Dafür entwickelte man praktisch mit dem Robben Transfer einen neuen Tick: Man kaufte sich jeden Sommer einen Star dazu. Und ab 2012 erweiterte man als neue Idee sein Beuteschema um den internationalen Transfermarkt, anstatt nur (mittlerweile bei) Borussia Dortmund zu plündern. So kamem Javi Martinez, Tiago, Mehdi Benatia, Aturo Vidal, Douglas Costa, Renato Sanchez, Corentin Tolisso, Kingsley Coman, Lucas Hernandez und jetzt Leroy Sané für jeweils mindestens 20 Millionen Mark seit Sommer 2012. Das einzige Jahr, in dem auf einen derartigen Transfer verzichtet wurde, war 2018.
Hier muss man halt auch hervorheben, dass solche Transfers vor Ribery und Toni die absolute Ausnahme darstellten. Was natürlich auch daran lag, dass man nicht beliebig viele ausländische Spieler verpflichten durfte. Aber die "Wir verpflichten jedes Jahr einen Star aus dem Ausland" Strategie aus diesem Jahrzehnt hat mit dem "Wir bauen unseren Erfolg auf unserer eigenen Jugend aus" Idee von den 70er Jahren gar nichts mehr gemeinsam. Nebenbei hat man Real Madrid und seine "Intertgalaktischen" immer dafür ausgelacht, dass sie sich jedes Jahr unbedingt einen Star holen müssen. Mittlerweile macht man das irgendwie selber...

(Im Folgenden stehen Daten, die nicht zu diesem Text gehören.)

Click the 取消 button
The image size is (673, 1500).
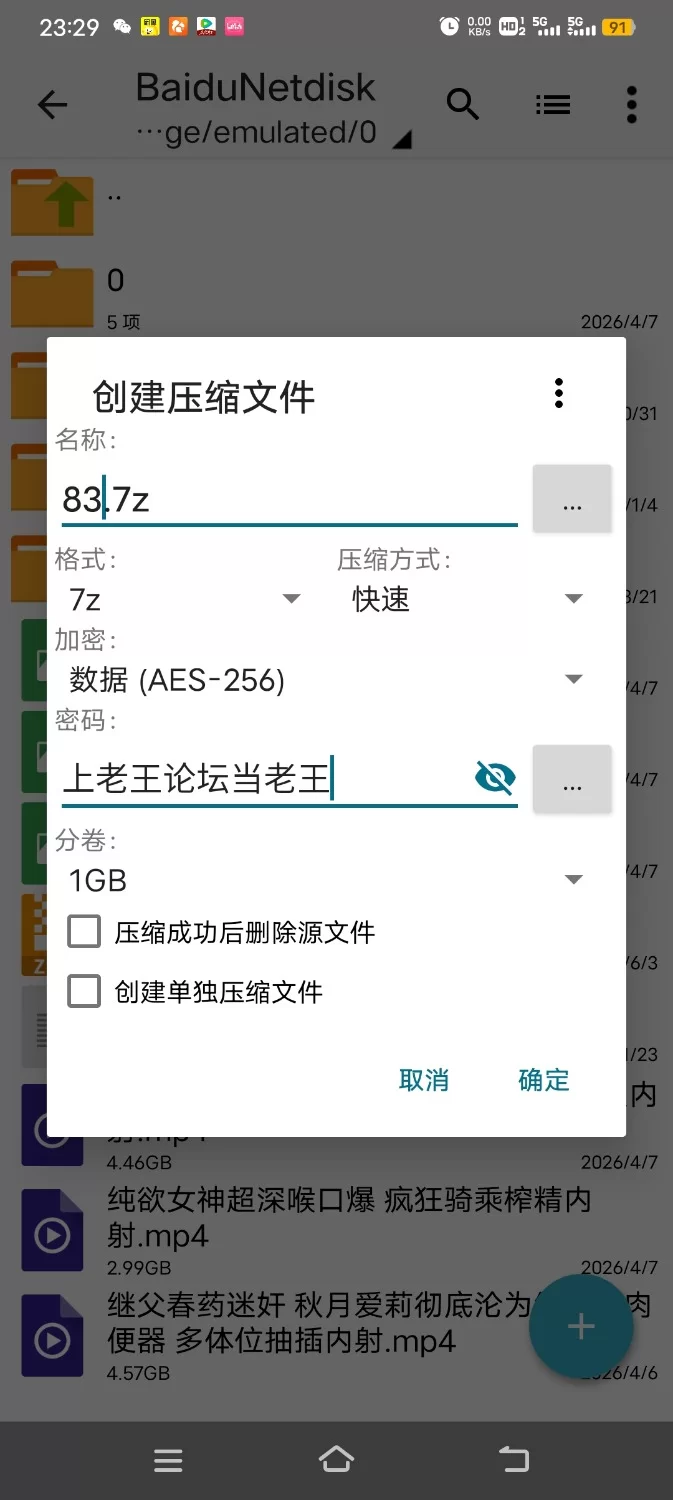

Und das sind nebenbei nur die neuen Konzepte auf dem Transfermarkt. Nebenbei hat man sein Produkt auf dem Rasen auch immer wieder angepasst. Von defensiv strukturiert (oder kontrollierter Offensive, wie man das im Neusprech sagt) unter Trappatoni und Rehagel zu gnadenlosem Offensivfußball unter Pep Guardiola. Von diesem großen Gestalter ging es dann direkt weiter zum reinen Verwalter Ancelotti, der halt praktisch nur auf die individuelle Klasse gesetzt hat. Dazwischen gab es noch Klinsmanns legendäre Budda-Statuen und absolutes Chaos auf dem Platz. Das einzige, was all diese Spielphilosophien geeint hat, war: Solange du damit Titel holst, ist uns der Rest egal.

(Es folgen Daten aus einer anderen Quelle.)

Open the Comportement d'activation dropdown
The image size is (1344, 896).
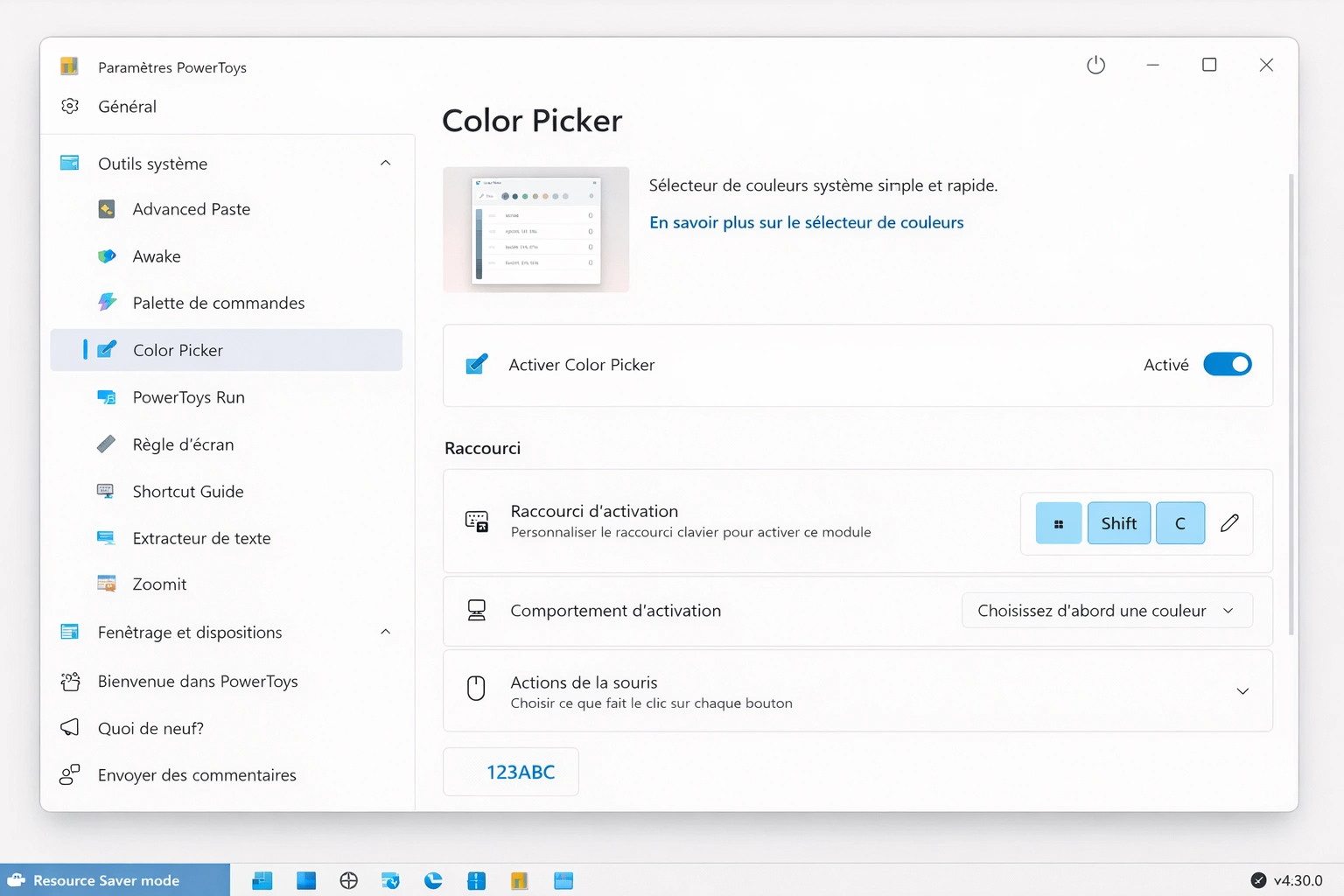point(1106,610)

Was ist also das sportliche Konzept der Bayern? Habe Erfolg und wirtschafte seriös. Das ist auch schon alles. Diese 5 Worte sind die einzigen, die konstant relevant waren, seit dem Uli Hoeneß selber die Stiefel geschnürt hat. Sie blieben erhalten, als er ins Büro gewechselt hat und auch als er in den Knast musste, wurde nach diesen einfachen System weiter gearbeitet.
Und das ist abgesehen vom "habe Erfolg, Geld spielt keine Rolle, im Zweifelsfall gehen wir halt pleite" Konzept das einzige, welches wirklich existiert. Warum funktioniert dieses System bei den Bayern? Nun ja, weil sie, Uli Hoeneß sei dank, immer fähige Entscheidungsträger in ihren Reihen hatten. Also ja, das eigentliche Konzept lautete nur: Habe den besten Manager der Liga.
Wie quasi schon bei meinem Loblied auf Max Eberl festgestellt wurde: Das einzige, was wirklich wichtig ist, ist ein guter Manager/Sportdirektor/Sportvorstand. Wenn man den gefunden hat, werden alle anderen Entscheidungen relativ einfach. Man muss halt nur noch aufpassen, dass man den nicht komplett freidrehen lässt. Und ihn regelmäßig überprüfen, weil es durchaus passieren kann, dass er die neusten Entwicklungen im Sport verpasst und dann einfach irgendwann kein guter Manager mehr ist.
Nehmen wir mal spaßeshalber den Hamburger SV.... also das Paradebeispiel im "Es fehlt an einem Konzept". Seit Jahrzehnten. Aber eigentlich fehlt es ihnen nur an einem guten Manager, der die richtigen Entscheidungen trifft und so den Verein in die Erfolgsspur zurück bringt... und dabei seriös wirtschaftet. Und wofür der dann auch immer steht... das ist dann genau das "Konzept", welches der HSV braucht.
Sportliche Konzepte sind so ein bisschen was wie Diskussionen über Gott. Die können bei einer Flasche Wein unter Akademikern wunderbar und lustig sein. Es hat aber für die praktische Arbeit und eigentliche Entscheidungsfindung keinerlei Relevanz. Die richtigen Leute finden ist das einzige, was wirklich zählt.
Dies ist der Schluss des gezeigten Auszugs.